Wednesday, January 1, 2014

Prospero Ano Nuevo!

Happy 2014, everyone!  I am a slave to tradition on New Year's Eve: Chinese Dumplings, sparkling wine, and a 10:00 pm bedtime.  This year, my kids are old enough to stay up to midnight. They celebrated with noisemakers in my ear.  Cute.  They're out of the will.


During my nonsectarian Winter Break, I painted up some Spanish allies for my Peninsular British.  I have two battalions of infantry done (Eagle Figures), a small unit of Perry guerrilleros (from their Carlist War range), and a bastion I picked up last summer from the Magister Militum Vaubanesque range.  There's one more battalion of Spanish waiting on deck, but they paint up quickly and I am confident they will be finished by the time I go back to work on Monday.  I'll have to wait until I'm back at work before I have access to a high-resolution color printer to print out some flags for these boys.

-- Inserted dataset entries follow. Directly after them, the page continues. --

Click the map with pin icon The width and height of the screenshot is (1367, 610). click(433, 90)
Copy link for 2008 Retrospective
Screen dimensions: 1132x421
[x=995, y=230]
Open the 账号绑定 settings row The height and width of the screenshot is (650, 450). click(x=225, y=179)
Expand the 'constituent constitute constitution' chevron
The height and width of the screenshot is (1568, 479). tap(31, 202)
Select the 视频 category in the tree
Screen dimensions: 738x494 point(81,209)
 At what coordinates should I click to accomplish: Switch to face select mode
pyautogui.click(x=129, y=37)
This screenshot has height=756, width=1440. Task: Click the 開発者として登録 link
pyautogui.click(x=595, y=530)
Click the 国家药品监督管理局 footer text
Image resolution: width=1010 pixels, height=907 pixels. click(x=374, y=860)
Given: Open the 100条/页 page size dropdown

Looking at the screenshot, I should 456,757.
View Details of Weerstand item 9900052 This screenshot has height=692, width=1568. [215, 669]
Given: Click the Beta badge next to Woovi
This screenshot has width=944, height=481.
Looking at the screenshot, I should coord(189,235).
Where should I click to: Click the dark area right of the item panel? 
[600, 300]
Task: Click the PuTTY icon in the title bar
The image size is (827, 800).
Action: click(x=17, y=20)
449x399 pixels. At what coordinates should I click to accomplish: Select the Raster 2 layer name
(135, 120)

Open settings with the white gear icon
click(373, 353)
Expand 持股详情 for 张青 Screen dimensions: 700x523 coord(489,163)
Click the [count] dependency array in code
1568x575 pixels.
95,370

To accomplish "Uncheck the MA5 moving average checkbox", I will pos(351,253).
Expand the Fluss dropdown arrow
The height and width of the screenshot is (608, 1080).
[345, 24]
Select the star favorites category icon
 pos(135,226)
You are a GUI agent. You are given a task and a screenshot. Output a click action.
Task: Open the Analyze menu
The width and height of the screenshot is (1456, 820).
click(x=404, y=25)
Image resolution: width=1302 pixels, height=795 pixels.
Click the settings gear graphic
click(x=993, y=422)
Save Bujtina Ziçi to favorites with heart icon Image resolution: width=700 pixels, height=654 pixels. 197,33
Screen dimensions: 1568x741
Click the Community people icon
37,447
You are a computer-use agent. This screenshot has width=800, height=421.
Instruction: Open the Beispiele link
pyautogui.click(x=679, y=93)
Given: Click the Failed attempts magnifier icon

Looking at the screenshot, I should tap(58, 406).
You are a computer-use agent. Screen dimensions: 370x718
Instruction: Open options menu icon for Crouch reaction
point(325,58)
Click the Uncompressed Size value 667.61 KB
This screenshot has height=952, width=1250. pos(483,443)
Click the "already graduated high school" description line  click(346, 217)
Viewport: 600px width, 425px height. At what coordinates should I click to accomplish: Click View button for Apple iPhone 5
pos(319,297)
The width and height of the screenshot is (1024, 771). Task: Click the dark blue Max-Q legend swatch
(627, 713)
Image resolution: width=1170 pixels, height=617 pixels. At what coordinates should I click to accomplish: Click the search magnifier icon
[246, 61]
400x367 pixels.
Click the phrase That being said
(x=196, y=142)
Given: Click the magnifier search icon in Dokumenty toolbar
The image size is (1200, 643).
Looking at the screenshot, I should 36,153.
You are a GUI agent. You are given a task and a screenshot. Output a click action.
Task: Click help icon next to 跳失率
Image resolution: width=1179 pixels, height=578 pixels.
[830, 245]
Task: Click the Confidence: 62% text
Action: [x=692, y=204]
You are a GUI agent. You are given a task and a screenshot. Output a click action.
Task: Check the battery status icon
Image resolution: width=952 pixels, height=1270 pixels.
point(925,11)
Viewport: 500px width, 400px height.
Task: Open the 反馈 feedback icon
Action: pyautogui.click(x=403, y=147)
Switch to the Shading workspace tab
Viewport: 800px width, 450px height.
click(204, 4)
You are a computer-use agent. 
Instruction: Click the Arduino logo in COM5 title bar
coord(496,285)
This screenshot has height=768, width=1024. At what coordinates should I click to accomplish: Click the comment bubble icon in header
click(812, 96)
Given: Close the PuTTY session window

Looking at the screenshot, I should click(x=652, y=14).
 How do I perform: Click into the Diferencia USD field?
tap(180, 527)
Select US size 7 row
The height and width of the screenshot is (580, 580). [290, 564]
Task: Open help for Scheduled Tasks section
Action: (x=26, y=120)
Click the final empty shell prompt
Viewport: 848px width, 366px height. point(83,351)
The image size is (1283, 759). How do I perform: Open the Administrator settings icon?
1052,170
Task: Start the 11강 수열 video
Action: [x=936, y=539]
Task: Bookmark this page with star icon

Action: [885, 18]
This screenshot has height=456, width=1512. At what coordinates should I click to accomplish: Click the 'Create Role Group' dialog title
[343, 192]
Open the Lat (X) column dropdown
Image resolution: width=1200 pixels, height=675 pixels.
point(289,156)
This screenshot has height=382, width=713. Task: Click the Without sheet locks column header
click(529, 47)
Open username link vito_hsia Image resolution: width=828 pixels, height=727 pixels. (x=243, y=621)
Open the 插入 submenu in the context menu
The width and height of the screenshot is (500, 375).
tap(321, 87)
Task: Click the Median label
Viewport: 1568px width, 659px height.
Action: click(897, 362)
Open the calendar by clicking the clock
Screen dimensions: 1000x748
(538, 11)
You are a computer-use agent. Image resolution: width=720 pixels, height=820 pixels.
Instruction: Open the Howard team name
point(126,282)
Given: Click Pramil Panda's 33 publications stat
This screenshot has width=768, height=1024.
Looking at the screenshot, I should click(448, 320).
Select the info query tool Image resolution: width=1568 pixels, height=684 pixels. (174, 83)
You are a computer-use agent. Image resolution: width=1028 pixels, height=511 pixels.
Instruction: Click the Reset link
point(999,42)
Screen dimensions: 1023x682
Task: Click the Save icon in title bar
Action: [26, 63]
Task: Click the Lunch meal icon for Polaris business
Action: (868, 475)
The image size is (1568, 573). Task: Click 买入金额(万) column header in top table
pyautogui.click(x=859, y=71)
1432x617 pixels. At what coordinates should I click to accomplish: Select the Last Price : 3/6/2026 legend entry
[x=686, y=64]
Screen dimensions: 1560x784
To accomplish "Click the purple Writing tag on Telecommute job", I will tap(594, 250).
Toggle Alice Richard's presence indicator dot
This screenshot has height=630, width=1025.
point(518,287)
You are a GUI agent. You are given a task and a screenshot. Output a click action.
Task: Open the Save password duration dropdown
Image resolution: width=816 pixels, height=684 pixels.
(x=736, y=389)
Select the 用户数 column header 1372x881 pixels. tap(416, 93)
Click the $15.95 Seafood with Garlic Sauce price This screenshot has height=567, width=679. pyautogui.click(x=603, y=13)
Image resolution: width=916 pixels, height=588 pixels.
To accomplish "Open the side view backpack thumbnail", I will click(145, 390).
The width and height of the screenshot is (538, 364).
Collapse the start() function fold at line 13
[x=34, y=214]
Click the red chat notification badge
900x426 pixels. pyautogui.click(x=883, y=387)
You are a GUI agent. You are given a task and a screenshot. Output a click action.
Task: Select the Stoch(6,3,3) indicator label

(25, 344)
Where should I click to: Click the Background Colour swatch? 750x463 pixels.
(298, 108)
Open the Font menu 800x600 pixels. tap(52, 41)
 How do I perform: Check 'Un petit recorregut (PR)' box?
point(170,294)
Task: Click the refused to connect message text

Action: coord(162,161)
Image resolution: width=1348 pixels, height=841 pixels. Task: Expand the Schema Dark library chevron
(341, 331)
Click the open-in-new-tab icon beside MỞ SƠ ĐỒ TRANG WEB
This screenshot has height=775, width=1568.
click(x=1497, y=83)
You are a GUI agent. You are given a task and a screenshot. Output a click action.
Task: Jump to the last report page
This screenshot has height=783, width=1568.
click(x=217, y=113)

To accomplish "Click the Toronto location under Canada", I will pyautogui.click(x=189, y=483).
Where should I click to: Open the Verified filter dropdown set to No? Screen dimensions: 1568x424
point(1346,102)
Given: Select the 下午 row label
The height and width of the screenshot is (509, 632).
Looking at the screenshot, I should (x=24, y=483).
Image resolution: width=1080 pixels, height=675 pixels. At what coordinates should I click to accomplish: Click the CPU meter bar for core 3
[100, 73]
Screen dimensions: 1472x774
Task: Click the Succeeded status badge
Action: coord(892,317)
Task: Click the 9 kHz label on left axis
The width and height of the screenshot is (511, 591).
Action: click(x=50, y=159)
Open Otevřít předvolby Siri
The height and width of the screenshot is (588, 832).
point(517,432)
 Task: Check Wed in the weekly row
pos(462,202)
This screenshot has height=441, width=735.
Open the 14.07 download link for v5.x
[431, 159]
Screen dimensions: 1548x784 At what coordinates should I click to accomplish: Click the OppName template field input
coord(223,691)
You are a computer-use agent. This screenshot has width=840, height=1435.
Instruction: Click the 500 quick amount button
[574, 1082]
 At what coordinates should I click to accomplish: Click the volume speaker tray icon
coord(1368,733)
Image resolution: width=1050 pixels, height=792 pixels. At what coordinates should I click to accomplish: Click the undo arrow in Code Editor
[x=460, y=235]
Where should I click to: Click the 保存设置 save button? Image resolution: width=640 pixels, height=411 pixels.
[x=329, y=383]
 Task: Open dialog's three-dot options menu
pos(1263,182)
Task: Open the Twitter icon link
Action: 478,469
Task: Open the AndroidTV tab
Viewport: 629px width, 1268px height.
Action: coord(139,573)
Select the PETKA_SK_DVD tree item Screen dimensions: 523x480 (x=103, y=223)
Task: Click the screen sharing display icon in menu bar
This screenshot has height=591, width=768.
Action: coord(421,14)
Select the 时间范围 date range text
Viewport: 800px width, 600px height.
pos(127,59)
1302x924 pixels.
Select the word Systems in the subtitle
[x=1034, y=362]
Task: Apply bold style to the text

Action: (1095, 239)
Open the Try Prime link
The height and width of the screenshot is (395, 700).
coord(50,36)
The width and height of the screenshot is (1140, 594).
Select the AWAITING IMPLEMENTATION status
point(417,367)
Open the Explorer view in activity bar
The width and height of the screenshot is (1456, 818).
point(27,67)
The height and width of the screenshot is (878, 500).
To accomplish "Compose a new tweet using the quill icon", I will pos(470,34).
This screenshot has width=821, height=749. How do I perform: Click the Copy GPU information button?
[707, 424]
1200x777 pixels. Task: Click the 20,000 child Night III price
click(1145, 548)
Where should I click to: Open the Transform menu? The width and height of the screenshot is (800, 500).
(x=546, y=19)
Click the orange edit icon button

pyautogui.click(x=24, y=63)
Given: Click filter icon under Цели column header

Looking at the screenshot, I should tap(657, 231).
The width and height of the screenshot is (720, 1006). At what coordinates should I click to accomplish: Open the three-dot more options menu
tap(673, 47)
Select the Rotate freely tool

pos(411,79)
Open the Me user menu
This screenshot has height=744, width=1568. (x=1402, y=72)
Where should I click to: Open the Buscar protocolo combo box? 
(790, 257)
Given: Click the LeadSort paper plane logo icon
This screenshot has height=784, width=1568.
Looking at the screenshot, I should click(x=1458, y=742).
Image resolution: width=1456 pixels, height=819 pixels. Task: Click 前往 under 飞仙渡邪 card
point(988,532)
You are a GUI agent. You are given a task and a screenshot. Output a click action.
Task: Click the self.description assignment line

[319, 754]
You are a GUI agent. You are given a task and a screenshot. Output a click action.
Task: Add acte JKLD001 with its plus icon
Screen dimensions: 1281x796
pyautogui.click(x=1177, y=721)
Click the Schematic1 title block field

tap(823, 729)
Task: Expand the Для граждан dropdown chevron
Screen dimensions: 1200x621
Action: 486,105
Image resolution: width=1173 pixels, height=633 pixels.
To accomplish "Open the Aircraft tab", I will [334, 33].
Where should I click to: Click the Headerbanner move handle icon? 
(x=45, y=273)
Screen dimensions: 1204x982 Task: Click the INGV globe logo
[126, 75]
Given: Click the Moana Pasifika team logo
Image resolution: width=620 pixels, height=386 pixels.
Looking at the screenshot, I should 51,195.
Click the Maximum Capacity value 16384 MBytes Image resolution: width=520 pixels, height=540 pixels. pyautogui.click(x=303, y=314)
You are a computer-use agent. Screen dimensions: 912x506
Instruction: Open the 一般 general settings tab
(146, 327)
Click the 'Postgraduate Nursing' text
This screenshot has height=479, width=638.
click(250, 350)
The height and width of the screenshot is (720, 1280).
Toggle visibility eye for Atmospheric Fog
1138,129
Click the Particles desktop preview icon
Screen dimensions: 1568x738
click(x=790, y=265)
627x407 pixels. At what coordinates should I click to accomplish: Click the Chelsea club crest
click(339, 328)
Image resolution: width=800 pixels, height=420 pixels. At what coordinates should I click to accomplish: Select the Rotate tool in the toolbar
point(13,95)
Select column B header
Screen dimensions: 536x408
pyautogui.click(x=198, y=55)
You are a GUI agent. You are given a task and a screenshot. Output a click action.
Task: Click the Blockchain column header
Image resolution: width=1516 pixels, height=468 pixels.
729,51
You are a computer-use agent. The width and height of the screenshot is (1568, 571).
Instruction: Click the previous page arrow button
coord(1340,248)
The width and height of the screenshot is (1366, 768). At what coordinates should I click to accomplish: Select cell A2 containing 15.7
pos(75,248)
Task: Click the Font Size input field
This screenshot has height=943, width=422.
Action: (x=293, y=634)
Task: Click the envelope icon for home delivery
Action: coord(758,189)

The Eagle Spanish all have a regular look about their uniform and poses.  Not quite the ragged troops most sources describe, so I have here done them up as a freshly equipped brigade following the 1808 regulations.  They look a lot sharper than any of my French or British, so I will have to play up the irony of pretty troops fighting poorly.  The Eagle troops are very easy to paint. The figures are more "human proportioned" than the Perry, Old Glory, or Victrix troops in my army thus far.  They look fine in their own units, but I would hesitate to mix them in with figures from the other makers.

The Perry guerilla fighters look amazing, as one comes to expect from the Perry Brothers. It has been a while since I painted an irregular unit. I've grown lazy churning out unifrmly armed and equipped units. Still, it was fun painting stripes on the pantaloons and mixing up the hat colors and styles.  These guys are probably a little more colorful than most guerrillas who fought in the Peninsular War, but I wanted them to be eye-catching!  I think some special rules regarding their use in Black Powder are warranted. I was thinking of making them Marauders who set up last anywhere on the board no more than 12" from the nearest enemy. Then give them really fragile morale to simulate them melting away into the hills when the French try to engage them with force.